【★3.8】『ボンベイ・トーキーズ』

インド映画

『ボンベイ・トーキーズ』基本情報

2013年公開

130分

ヒンディー語・英語

監督 カラン・ジョーハル
脚本 アヌラーグ・カシャプ

出演

ラーニー・ムケルジー

ランヴィール・ショウジー

アミターブ・バッチャン

カトリーナ・カイフ

ファルハーン・アクタル

ヴィディヤー・バーラン

ジュヒー・チャウラー

マドゥリー・ディークシト

アニル・カプール

カリーナ・カプール

カリシュマ・カプール

ランヴィール・カプール

アーミル・カーン

イムラン・カーン

サイフ・アリー・カーン

ランヴィール・シン

シュリデビィ

ナワーズッディーン・シッディッキー

ディーピカー・パドゥコーン

アクシャイ・クマール

『ボンベイ・トーキーズ』の評価

ビーグル情報館独自の評価です。

全体

物語話によるムラあり

配役

音楽

踊り

映像

演出

一言コメント

4話それぞれに癖があるので、1話目が好きだけど、2話目は好きじゃないなどの好みはありそう。

4話全部見終わった後のご褒美が豪華です。

『ボンベイ・トーキーズ』あらすじ

ゲイであることを隠さず生きる男、悩める役者に訪れるひらめきの瞬間、ダンサーを夢見る少年、そして父の最後の望み。ボリウッド発、4つの作品からなる短編集。

Netflix より

4話目以外のあらすじ↓↓

====1話目====

夫婦ともに仕事もあり、生活にも困っておらず不幸とは言えない二人。だけど何か足りないような二人。

ある日妻の働く編集部に、インターンとしてやってきたゲイの青年。ゲイの青年の親しみやすさから、編集をしている妻はすぐに打ち解け友達となる。

====2話目====

役者を目指していた男は妻子がいるのに、その日暮らしをしていた。ある日仕事の面接に行った帰りに、たまたま映画のロケに出くわす。

====3話目====

なんとなく「女の子っぽいもの」が好きな少年は、毎日父親にもっと男らしくなれた怒られていた。

そんなある日、カトリーナ・カイフがテレビで言っていた「信じれば夢は叶う。でも、夢を隠す事も大事。理解してくれる人だけではないから。」と言う言葉を聞いて大ファンになる。

 

『ボンベイ・トーキーズ』感想

30分前後の綺麗にまとまった短い話が四つあるインド映画では珍しいオムニバス映画です。

30分ごとに話が変わるため、頭が切り替わってサクサク観れるのも作品の魅力でしょう。1話が簡潔に短くまとめられてるので、とても観やすいです。

個人的に4番目の話以外はかなり好きです。(と言うか4番目の話はその後のエンディングが豪華すぎて話飛ぶ)

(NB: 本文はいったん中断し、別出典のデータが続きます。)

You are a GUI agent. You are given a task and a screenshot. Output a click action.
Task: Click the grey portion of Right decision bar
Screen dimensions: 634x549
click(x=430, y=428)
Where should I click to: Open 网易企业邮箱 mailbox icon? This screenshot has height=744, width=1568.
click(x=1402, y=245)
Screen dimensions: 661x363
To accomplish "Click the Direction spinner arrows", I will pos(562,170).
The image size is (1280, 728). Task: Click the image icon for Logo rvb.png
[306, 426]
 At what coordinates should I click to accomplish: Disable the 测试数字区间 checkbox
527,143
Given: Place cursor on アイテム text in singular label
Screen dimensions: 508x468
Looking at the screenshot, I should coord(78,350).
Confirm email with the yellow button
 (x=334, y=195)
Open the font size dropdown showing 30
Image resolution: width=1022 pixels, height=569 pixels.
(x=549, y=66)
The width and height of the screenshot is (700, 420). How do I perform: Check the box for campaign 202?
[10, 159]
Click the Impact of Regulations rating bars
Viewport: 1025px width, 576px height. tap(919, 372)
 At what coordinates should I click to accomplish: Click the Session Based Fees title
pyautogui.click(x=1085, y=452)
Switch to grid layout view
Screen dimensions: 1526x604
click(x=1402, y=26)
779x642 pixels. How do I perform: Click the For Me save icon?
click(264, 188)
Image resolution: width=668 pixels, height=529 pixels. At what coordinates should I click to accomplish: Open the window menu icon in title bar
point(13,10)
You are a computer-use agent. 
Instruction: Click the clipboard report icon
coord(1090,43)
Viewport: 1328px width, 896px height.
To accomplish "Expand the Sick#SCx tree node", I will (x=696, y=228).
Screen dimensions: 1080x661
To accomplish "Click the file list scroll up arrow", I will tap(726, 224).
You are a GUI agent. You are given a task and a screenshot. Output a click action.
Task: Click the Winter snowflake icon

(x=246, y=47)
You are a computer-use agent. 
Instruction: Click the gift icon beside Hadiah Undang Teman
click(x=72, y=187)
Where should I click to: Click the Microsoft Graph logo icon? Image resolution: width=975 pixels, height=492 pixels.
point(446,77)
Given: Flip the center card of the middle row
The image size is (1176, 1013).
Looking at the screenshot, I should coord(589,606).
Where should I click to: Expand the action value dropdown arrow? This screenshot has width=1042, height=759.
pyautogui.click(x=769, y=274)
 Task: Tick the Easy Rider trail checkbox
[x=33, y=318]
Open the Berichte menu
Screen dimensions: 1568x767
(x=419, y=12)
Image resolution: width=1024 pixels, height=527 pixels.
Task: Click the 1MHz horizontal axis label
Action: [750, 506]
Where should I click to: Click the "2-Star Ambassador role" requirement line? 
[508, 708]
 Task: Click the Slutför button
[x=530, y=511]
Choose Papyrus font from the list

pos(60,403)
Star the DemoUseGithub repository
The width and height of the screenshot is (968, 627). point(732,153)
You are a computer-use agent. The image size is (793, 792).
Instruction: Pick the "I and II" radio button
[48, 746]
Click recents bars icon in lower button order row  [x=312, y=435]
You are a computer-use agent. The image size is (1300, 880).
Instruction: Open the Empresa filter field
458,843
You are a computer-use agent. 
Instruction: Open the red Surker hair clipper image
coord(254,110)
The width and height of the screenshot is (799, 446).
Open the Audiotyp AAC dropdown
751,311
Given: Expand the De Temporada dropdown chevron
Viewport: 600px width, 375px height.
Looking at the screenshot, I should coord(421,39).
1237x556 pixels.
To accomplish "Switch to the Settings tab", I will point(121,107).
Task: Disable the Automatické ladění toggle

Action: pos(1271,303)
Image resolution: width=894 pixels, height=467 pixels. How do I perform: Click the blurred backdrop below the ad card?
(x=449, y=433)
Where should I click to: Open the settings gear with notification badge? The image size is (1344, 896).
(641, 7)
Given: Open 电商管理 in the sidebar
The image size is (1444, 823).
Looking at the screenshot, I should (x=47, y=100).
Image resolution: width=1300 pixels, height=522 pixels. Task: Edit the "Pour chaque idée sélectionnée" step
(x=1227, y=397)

サクッと見れていい話が多いのでインド映画初心者の人にも観やすくていい作品だと思いますが、最後のエンディングのオールスターぶりにインド映画オタクになってから見たほうが興奮するかも?とも思います。

 

====1話目====

性別がテーマの話。

話としては偽装結婚をテーマにしたありがちな話ではあると思います。それでも、夫の本当の姿を知った妻の気持ちや、夫の罪悪感などが、インド歌謡の古典とも呼ばれる『Lag jaa gare』を通じてとても繊細に描かれます。

この歌が妙に力強くてすごく心に残る作品でした。

====2話目====

バジュランギ・バイジャンでも同じみのナワーズッディーン・シッディッキーさんがメインキャストです。

ダチョウを飼っているのが可愛いなと思うのと、最後に楽しそうに家族団欒をするシーンがグッときます。

====3話目====

小さい男の子が自分の好きな事を好きでいる話。

この男の子は多分「女の子になりたい」わけじゃなくて、「キラキラ華やかなことが好き」なんだと思います。

でもお父さんは厳しいから、そんな事が好きだと言えばオカマだと決めつけられて厳しく折檻されてしまう…。

自分はただ好きなものを好きだと言っただけなのに…と思っていたところでカトリーナ・カイフの天啓のような言葉を聞き、自分に自信を持つという話。

私自身も好きなものを親に否定される経験は何度かあって、その度にすごく嫌な気持ちになった事を思い出す話でした。でも、この男の子は強かに隠しながら好きな事を貫くことで、自分を見失わずにいてほっこりします。

 

全体的に派手な作品はありませんでしたが、日常の延長線のような誰にでもありそうだけど特別な体験が4作品になってまとまった映画でした。